Goals —
1. Summarize the project description in two sentences.
2. According to the project description, why was standard IQR-based outlier detection ineffective?
3. Please copy out the part of the project description that opens with the words containing "This project demonstrates" and closes with "in one day.".

Reading text —
-------
This project demonstrates the development of an unsupervised ML algorithm that segments customers based on lifetime value (LTV) and provides actionable business insights. The goal is to help e-commerce companies identify high-value customers, understand purchasing behavior, and inform personalized marketing strategies.
The platform uses the Online Retail Dataset (UCI Machine Learning Repository) and was developed and deployed as a proof-of-concept in one day.
- Source: UCI Online Retail Dataset
- Features:
| Column | Description |
|---|---|
| InvoiceNo | Unique invoice number |
| StockCode | Unique product code |
| Description | Product description |
| Quantity | Number of items purchased |
| InvoiceDate | Date and time of invoice |
| UnitPrice | Price per unit |
| CustomerID | Unique customer identifier |
| Country | Customer country |
-
Data preprocessing steps:
- Removed rows without
CustomerID - Removed negative
UnitPricerows - Aggregated at customer-level to compute RFM metrics: Recency, Frequency, Monetary (TotalRevenue)
- Removed rows without
-
Customer Segmentation
-
Calculated RFM metrics:
- Recency: Days since last purchase
- Frequency: Number of invoices/orders
- Monetary: Total spend
-
Due to heavy skew in the Monetary and Frequency distributions, standard IQR-based outlier detection was ineffective. Instead, thresholds were set empirically, guided by Elbow and Silhouette analysis, to ensure well-separated, meaningful customer segments.
-
Applied log transformation and standard scaling
-
Used KMeans clustering to identify 3 segments:
- VIP (Blue)
- Middle Class (Turquoise)
- Inactive (Brown)
-
-
KPIs Computed per Segment
- Total Revenue per Segment
- Average Order Value (AOV)
-------
[Dataset excerpt]
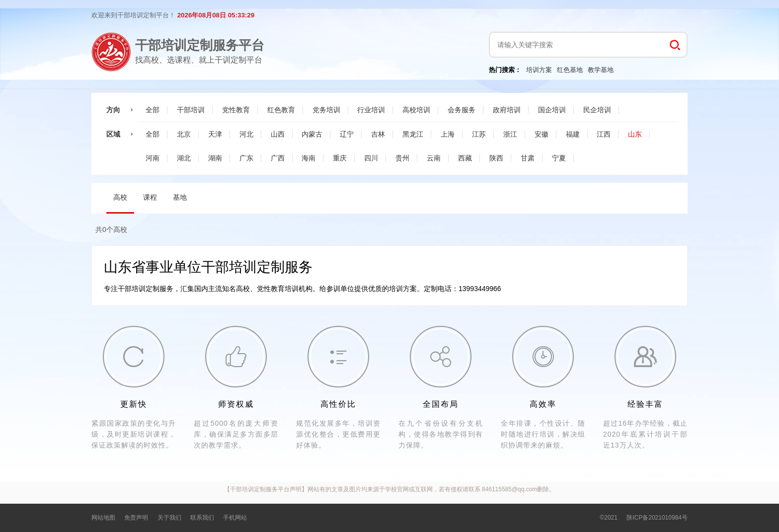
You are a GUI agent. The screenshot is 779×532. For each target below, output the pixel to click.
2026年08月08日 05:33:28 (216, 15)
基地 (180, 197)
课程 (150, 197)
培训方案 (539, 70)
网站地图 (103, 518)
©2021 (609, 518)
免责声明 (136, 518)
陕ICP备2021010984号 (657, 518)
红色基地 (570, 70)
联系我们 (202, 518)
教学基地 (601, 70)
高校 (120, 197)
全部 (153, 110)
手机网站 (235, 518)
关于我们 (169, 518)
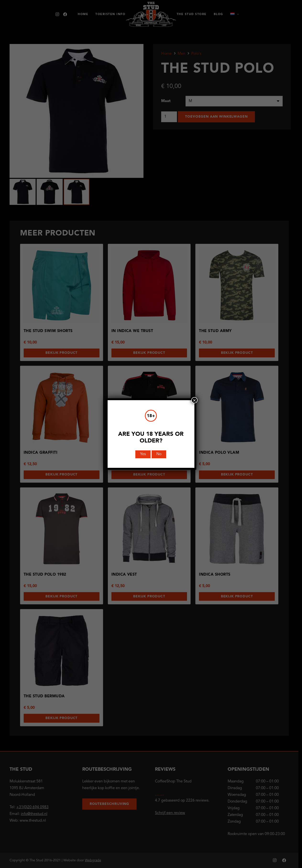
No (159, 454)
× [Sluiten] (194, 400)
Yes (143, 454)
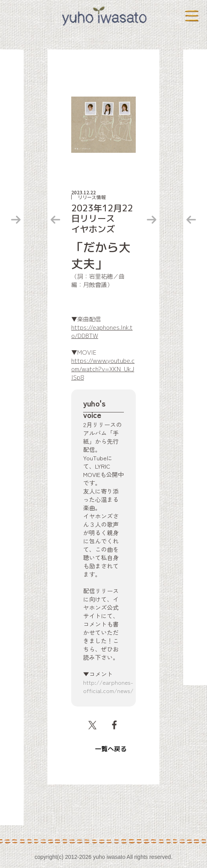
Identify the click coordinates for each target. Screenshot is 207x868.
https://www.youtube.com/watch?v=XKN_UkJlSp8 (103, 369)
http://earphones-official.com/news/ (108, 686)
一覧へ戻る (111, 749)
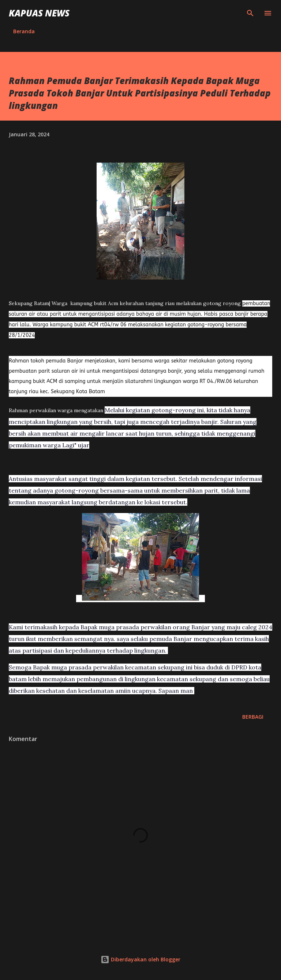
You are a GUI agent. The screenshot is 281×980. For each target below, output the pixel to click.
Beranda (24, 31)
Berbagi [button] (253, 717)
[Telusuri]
-------
Outputs by task —
1. The project builds an unsupervised ML algorithm that segments e-commerce customers by lifetime value using the UCI Online Retail Dataset, calculating Recency, Frequency and Monetary metrics for each customer. After log transformation and standard scaling, KMeans clustering identifies three segments (VIP, Middle Class and Inactive), and KPIs such as total revenue and average order value are computed per segment.

2. Because of heavy skew in the Monetary and Frequency distributions.

3.
This project demonstrates the development of an unsupervised ML algorithm that segments customers based on lifetime value (LTV) and provides actionable business insights. The goal is to help e-commerce companies identify high-value customers, understand purchasing behavior, and inform personalized marketing strategies.
The platform uses the Online Retail Dataset (UCI Machine Learning Repository) and was developed and deployed as a proof-of-concept in one day.